**Extract to read:**
SECURITIES AND EXCHANGE COMMISSION

Washington, D.C. 20549

 

FORM 8-K

 

CURRENT REPORT

Pursuant to Section 13 or 15(d) of the Securities Exchange Act of 1934

 

Date of Report (Date of earliest event reported): March 27, 2023

 

BUNKER HILL MINING CORP.

(Exact Name of Registrant as Specified in Charter)

 

Nevada   333-150028   32-0196442
(State or Other Jurisdiction   (Commission   (IRS Employer
of Incorporation)   File Number)   Identification No.)

 

82 Richmond Street East, Toronto, Ontario, Canada M5C 1P1

(Address of Principal Executive Offices) (Zip Code)

 

416-477-7771

(Registrant’s Telephone Number, Including Area Code)

 

Check the appropriate box below if the Form 8-K filing is intended to simultaneously satisfy the filing obligation of the registrant under any of the following provisions (see General Instruction A.2. below):

 

Written communications pursuant to Rule 425 under the Securities Act (17 CFR 230.425)
   
Soliciting material pursuant to Rule 14a-12 under the Exchange Act (17 CFR 240.14a-12)
   
Pre-commencement communications pursuant to Rule 14d-2(b) under the Exchange Act (17 CFR 240.14d-2(b))
   
Pre-commencement communications pursuant to Rule 13e-4(c) under the Exchange Act (17 CFR 240.13e 4(c))

 

Securities registered pursuant to Section 12(b) of the Act:

 

Title of each class   Trading Symbol(s)   Name of each exchange on which registered
none        

 

Indicate by check mark whether the registrant is an emerging growth company as defined in Rule 405 of the Securities Act of 1933 (§230.405 of this chapter) or Rule 12b-2 of the Securities Exchange Act of 1934 (§240.12b-2 of this chapter).

**Problems to work on:**
1 – Repeat the Form 8-K cover page word for word, between "Check the appropriate" and "CFR 240.13e 4(c))", inclusive.
2 – What date of report does the Form 8-K cover page list?
The items that come next have nothing to do with the Form 8-K cover page.

**Stored data:**

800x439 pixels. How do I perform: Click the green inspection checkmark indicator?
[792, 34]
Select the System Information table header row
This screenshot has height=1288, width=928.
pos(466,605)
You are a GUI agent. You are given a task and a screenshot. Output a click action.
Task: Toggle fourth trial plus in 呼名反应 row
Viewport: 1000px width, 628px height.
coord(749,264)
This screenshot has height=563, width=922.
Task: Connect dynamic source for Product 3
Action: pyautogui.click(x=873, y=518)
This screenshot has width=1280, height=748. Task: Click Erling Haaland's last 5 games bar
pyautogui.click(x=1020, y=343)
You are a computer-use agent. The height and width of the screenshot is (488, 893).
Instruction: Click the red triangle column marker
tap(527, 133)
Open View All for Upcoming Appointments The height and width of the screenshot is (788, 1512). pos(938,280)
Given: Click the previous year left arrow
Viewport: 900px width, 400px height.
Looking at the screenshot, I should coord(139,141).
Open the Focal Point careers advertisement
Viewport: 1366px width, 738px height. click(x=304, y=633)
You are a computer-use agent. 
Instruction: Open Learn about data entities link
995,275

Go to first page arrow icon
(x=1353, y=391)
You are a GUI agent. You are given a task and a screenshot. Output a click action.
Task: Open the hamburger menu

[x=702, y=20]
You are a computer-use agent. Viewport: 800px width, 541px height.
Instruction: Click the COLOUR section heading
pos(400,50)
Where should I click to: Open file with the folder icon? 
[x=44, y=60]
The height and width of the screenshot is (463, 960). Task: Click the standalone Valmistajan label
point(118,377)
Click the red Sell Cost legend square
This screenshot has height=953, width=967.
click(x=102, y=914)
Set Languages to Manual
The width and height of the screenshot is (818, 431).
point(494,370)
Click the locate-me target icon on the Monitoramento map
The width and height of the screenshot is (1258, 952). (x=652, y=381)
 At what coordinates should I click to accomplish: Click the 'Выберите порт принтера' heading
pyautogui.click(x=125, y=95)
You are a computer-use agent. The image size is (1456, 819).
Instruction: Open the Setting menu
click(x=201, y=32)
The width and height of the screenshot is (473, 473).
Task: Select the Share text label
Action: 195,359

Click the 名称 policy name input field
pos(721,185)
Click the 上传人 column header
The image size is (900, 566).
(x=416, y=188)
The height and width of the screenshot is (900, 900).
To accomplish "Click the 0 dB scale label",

**Task answers:**
1 –
Check the appropriate box below if the Form 8-K filing is intended to simultaneously satisfy the filing obligation of the registrant under any of the following provisions (see General Instruction A.2. below):

 

Written communications pursuant to Rule 425 under the Securities Act (17 CFR 230.425)
   
Soliciting material pursuant to Rule 14a-12 under the Exchange Act (17 CFR 240.14a-12)
   
Pre-commencement communications pursuant to Rule 14d-2(b) under the Exchange Act (17 CFR 240.14d-2(b))
   
Pre-commencement communications pursuant to Rule 13e-4(c) under the Exchange Act (17 CFR 240.13e 4(c))

2 – March 27, 2023